Depuis les années 1990, des composants analogiques programmables (FPAA pour « field programmable analog array »), équivalents analogiques des FPGA, sont apparus sur le marché. Basés sur le concept des FPGA (on sous-entend par FPGA le terme générique représentant les FPGA eux-mêmes, mais aussi les CPLD, PAL ou PLA), ces circuits intègrent des cellules analogiques configurables (leurs fonctions de transfert ainsi que leurs caractéristiques sont configurables) et un réseau de connexions configurable ; les données de configuration sont enregistrées dans une mémoire numérique (de type RAM ou EEPROM) et la programmation du circuit se fait, par exemple, grâce à une liaison série.

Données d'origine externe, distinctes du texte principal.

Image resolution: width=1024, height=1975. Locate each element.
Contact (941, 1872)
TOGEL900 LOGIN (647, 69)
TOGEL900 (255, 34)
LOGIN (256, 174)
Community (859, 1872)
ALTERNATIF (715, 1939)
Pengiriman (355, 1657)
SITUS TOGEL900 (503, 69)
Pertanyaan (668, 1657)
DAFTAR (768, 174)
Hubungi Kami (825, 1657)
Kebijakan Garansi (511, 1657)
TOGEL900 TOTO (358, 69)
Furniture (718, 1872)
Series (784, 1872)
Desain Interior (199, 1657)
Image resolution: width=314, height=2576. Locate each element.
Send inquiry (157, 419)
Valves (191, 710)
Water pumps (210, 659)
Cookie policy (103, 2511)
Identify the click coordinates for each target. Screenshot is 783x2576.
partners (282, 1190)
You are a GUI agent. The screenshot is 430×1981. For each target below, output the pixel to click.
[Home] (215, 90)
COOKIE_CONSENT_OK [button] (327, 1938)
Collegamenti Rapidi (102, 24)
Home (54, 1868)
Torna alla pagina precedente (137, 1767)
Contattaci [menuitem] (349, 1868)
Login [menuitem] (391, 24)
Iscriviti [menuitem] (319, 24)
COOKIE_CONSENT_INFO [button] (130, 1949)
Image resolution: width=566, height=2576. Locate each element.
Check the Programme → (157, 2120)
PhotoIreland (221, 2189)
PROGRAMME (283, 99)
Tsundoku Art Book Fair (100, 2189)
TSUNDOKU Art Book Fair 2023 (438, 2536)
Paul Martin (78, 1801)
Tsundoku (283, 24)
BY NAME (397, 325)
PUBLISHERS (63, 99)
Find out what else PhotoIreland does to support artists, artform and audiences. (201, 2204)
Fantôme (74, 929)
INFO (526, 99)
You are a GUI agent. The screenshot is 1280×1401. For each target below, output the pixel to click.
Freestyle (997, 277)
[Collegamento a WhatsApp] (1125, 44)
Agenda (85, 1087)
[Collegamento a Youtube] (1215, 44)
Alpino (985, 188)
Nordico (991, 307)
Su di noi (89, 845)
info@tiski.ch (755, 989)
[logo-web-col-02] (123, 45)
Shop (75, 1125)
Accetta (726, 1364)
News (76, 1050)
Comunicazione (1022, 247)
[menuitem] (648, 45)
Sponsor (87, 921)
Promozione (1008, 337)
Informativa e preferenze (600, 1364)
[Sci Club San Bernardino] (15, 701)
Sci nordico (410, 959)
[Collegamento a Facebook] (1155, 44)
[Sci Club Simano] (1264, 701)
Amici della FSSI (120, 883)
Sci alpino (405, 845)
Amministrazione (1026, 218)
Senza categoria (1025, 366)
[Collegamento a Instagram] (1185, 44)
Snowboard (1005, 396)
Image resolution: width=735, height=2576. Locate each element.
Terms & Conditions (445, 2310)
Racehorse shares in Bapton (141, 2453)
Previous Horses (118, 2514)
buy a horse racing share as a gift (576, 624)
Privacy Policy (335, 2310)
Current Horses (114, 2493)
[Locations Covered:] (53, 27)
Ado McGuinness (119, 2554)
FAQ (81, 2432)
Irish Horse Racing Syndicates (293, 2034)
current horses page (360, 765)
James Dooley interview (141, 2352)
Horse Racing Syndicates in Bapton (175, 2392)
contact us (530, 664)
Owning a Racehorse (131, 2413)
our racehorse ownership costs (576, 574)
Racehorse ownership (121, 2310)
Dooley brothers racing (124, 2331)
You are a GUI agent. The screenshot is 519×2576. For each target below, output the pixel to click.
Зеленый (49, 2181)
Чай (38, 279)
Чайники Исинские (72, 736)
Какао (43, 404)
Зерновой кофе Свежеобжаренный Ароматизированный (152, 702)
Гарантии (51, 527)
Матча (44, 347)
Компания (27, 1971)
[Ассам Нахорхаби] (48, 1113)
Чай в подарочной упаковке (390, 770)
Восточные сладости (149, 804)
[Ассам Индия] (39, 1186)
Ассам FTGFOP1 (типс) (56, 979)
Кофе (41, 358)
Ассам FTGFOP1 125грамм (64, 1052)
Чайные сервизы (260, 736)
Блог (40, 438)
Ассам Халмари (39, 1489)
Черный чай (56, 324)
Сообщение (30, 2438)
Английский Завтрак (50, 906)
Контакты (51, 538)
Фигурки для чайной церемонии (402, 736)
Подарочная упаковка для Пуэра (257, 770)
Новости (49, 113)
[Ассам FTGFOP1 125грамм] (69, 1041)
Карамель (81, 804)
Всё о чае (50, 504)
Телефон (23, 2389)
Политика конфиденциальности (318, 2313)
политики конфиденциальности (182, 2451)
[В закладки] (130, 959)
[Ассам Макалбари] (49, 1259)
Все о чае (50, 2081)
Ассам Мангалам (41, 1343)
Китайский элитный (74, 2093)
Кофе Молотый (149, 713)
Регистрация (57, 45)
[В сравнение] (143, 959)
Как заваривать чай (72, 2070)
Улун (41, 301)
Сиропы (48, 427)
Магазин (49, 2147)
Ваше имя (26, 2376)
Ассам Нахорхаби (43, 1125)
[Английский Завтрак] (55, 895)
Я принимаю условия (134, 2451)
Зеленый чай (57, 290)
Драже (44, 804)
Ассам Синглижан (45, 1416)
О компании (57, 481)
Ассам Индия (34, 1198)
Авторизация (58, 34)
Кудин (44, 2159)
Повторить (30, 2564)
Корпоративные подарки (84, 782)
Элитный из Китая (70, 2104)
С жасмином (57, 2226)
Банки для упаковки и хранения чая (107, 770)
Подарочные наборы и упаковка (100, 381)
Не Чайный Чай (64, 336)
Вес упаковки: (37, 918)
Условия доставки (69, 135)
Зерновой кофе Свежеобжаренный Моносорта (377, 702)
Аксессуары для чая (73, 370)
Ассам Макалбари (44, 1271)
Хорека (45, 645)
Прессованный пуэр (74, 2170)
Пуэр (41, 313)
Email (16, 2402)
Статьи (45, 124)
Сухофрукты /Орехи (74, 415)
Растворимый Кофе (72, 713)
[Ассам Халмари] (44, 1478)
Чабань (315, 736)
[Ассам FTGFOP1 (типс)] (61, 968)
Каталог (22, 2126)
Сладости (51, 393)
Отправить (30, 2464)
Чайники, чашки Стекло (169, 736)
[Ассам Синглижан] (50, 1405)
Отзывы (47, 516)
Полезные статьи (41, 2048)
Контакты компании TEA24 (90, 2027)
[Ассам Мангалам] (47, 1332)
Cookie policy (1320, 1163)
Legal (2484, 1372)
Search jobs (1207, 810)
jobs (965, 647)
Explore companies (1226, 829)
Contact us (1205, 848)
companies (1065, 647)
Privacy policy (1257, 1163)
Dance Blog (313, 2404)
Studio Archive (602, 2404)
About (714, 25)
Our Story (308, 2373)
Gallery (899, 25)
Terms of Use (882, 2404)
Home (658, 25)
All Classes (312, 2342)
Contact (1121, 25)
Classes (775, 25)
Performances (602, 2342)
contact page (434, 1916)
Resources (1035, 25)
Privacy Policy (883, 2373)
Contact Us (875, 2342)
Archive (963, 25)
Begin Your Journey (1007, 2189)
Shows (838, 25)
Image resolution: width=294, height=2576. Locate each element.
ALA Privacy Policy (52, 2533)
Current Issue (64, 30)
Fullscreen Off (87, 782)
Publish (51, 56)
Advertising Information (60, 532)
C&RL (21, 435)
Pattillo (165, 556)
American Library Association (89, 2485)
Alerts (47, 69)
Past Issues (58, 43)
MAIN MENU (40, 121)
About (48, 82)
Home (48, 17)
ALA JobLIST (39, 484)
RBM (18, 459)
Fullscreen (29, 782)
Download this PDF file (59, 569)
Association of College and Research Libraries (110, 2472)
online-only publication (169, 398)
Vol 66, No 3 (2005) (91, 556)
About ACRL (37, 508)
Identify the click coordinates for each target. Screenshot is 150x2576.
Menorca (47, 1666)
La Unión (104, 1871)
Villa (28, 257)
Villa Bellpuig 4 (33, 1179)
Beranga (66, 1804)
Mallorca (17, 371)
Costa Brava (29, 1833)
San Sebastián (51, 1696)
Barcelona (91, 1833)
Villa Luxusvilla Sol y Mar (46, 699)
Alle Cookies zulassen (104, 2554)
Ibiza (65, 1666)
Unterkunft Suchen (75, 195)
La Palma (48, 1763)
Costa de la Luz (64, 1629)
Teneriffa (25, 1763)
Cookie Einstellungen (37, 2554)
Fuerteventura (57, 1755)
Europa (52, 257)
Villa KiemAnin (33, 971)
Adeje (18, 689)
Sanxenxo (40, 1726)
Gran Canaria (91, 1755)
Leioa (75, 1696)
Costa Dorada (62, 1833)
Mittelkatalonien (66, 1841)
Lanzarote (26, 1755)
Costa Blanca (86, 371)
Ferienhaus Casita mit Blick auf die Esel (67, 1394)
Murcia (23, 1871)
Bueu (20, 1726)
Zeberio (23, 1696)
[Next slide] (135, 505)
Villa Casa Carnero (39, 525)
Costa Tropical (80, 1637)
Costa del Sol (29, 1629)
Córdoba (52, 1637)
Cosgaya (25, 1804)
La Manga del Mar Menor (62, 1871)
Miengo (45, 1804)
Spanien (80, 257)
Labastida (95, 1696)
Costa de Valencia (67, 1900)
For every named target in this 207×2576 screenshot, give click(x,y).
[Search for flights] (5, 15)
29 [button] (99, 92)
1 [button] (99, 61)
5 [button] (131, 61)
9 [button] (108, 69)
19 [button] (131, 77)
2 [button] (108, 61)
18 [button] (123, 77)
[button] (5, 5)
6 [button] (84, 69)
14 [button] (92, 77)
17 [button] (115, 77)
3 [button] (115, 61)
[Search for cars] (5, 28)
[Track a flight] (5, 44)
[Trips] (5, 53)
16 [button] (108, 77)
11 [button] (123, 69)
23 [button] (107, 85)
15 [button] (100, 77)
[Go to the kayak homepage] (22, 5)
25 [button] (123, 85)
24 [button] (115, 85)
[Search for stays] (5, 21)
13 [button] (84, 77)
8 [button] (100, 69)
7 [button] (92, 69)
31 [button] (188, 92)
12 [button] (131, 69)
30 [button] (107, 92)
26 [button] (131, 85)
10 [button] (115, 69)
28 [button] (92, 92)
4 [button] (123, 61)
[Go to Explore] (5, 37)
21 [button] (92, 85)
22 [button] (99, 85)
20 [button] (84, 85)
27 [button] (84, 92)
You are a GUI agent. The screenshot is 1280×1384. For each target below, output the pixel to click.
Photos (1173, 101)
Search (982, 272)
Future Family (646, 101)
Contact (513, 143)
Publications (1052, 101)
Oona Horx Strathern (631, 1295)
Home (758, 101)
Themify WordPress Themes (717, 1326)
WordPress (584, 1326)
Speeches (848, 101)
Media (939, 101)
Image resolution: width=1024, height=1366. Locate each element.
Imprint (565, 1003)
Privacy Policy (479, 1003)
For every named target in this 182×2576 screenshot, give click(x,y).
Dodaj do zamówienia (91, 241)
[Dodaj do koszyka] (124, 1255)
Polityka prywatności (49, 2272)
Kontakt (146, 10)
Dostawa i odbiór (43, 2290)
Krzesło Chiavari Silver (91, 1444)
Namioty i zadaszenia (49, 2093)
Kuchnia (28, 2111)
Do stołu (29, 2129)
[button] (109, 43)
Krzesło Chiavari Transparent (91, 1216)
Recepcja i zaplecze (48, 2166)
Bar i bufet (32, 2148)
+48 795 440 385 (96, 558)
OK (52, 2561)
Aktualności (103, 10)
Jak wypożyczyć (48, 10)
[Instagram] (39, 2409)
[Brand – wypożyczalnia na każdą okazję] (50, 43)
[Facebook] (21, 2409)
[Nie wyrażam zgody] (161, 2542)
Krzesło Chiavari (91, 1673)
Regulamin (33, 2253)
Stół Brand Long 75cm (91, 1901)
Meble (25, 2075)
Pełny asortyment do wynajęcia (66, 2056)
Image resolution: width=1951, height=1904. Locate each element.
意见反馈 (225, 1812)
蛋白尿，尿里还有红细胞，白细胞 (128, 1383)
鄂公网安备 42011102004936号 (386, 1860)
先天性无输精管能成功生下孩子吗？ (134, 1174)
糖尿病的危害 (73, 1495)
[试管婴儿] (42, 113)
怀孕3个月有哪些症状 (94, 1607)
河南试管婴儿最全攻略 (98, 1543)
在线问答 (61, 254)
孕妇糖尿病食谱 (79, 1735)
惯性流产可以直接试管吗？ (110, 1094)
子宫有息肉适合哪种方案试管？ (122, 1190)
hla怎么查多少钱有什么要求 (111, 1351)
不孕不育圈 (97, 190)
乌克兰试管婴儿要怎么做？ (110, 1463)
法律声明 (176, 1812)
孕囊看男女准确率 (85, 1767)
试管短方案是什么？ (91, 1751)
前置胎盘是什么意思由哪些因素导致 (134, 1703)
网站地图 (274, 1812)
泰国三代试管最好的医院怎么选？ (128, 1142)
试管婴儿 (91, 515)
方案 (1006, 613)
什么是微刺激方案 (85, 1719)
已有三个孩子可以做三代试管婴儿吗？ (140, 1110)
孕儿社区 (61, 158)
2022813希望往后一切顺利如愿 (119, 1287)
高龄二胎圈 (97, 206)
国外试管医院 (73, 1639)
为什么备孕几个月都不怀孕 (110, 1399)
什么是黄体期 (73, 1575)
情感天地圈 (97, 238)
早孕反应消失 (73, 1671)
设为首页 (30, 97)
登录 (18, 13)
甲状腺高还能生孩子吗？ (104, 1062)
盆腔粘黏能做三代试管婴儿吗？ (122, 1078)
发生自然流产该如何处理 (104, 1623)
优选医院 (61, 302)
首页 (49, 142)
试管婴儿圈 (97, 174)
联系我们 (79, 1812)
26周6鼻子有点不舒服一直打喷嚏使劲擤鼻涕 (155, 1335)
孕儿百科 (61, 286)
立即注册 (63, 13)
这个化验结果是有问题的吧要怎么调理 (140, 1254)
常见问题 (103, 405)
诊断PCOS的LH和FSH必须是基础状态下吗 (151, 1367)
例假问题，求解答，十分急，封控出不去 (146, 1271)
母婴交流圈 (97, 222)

Depuis l’introduction des premiers PAL, les circuits programmables numériques se sont très largement développés, et les FPGA les plus récents intègrent plusieurs millions de portes logiques ; l’utilisation de ces composants est devenue très fréquente aujourd’hui et apporte aux concepteurs d’applications électroniques une solution particulièrement performante au niveau économique pour des applications à faible volume de production.

Les nouveaux composants analogiques programmables ont donc comme intérêt potentiel d’apporter pour les applications analogiques les mêmes bénéfices que les FPGA pour les applications numériques. Aujourd’hui, plusieurs références de composants sont disponibles sur le marché ; ces circuits visent tous le conditionnement des signaux analogiques avant conversion et traitement numérique, c’est-à-dire qu’ils réalisent essentiellement des fonctions analogiques telles que amplification/atténuation et filtrage. Ces circuits utilisent également tous l’amplificateur opérationnel comme élément de base et travaillent soit en temps continu (pas d’échantillonnage du signal), soit en temps discret (échantillonnage du signal).

Cet article vise à expliciter les avantages que l’on peut attendre des FPAA (mais aussi leurs limitations), et à dresser un état de l’art du domaine de l’analogique programmable. Tout d’abord, nous reviendrons sur les avantages qu’apportent les FPGA par rapport à des solutions à base de circuits standards ou de type ASIC ; puis nous présenterons les deux principales problématiques de la conception analogique, à savoir d’une part la diversité des architectures des circuits analogiques et l’impossibilité de les réaliser à partir des mêmes primitives de base (contrairement au numérique où toute fonction peut être réalisée à partir de portes et de bascules), et d’autre part un manque d’outils performants de conception qui permettraient d’accélérer et de fiabiliser la phase de développement. Dans un deuxième article , nous nous intéresserons aux différents circuits disponibles sur le marché, tant au niveau de leurs architectures que de leurs performances et de leurs applications.

Un tableau des sigles et abréviations peut être consulté à la fin de l’article.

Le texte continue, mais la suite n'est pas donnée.